(Extracted records)
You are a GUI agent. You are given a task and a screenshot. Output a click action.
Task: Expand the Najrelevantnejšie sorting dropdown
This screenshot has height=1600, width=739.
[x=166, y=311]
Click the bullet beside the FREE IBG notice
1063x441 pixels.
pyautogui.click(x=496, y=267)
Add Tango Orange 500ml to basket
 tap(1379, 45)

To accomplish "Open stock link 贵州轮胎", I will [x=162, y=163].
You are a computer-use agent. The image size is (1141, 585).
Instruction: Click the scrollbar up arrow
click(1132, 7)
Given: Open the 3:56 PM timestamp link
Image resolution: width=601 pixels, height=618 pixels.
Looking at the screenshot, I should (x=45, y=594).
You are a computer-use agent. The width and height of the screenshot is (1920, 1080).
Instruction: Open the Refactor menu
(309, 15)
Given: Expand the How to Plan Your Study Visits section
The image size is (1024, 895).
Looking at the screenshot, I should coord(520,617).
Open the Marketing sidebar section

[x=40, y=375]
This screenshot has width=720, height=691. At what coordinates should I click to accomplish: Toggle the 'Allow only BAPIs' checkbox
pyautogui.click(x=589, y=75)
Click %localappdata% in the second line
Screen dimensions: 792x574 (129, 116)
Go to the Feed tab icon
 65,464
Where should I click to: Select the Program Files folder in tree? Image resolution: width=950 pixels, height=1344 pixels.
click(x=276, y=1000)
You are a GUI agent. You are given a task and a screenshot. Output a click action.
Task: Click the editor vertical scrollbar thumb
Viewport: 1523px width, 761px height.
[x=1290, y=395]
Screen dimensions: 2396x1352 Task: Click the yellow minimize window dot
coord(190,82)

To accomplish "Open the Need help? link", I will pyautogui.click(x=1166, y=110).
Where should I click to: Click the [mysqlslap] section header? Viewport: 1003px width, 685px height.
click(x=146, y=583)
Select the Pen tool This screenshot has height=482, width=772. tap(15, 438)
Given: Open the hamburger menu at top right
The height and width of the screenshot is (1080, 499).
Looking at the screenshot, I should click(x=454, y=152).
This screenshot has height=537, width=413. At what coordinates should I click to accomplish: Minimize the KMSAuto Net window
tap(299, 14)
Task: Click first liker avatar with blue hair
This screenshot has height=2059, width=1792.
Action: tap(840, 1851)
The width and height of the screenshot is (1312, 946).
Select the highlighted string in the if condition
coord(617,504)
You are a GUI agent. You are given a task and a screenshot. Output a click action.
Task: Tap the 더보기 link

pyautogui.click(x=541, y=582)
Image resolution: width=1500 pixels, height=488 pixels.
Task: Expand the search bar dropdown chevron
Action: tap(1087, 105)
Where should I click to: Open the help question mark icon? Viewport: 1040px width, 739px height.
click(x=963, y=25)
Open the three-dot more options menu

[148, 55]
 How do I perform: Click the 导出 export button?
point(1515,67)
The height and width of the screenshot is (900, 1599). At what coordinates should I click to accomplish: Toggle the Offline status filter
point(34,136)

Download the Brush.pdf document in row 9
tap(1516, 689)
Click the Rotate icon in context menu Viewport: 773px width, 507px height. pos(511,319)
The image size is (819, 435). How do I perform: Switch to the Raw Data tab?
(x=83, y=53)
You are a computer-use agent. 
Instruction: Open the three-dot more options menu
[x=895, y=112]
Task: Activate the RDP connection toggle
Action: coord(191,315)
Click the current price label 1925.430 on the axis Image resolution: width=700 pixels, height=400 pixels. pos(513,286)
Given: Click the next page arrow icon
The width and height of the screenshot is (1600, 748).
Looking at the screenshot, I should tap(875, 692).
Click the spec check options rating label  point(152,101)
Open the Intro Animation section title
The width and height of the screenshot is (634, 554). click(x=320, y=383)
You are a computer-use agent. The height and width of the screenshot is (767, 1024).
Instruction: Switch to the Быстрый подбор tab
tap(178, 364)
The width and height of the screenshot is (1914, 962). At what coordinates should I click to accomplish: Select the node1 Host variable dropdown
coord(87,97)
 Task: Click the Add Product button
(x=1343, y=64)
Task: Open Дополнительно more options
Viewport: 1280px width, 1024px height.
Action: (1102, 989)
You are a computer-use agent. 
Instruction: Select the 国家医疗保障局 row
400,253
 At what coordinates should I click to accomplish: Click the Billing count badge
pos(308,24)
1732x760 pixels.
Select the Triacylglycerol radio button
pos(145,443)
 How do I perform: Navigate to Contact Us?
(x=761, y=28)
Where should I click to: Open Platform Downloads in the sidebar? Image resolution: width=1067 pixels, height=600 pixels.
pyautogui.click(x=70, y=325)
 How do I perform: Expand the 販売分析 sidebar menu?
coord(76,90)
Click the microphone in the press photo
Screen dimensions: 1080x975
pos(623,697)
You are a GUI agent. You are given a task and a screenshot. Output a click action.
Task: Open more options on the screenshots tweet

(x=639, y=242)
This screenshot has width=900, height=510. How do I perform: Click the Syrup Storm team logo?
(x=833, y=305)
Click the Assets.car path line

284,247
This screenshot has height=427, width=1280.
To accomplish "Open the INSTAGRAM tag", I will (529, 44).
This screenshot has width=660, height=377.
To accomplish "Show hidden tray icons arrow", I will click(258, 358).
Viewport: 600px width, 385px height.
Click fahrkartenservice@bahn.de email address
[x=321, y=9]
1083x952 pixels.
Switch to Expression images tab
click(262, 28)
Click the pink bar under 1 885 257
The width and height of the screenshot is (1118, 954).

▸ **What is needed**: The required answer is each line of the entries containing the string "computer".

▸ **Task answer**:
You are a computer-use agent. The image size is (1141, 585).
You are a computer-use agent. The width and height of the screenshot is (1920, 1080).
You are a computer-use agent. 
You are a computer-use agent. The height and width of the screenshot is (767, 1024).
You are a computer-use agent. 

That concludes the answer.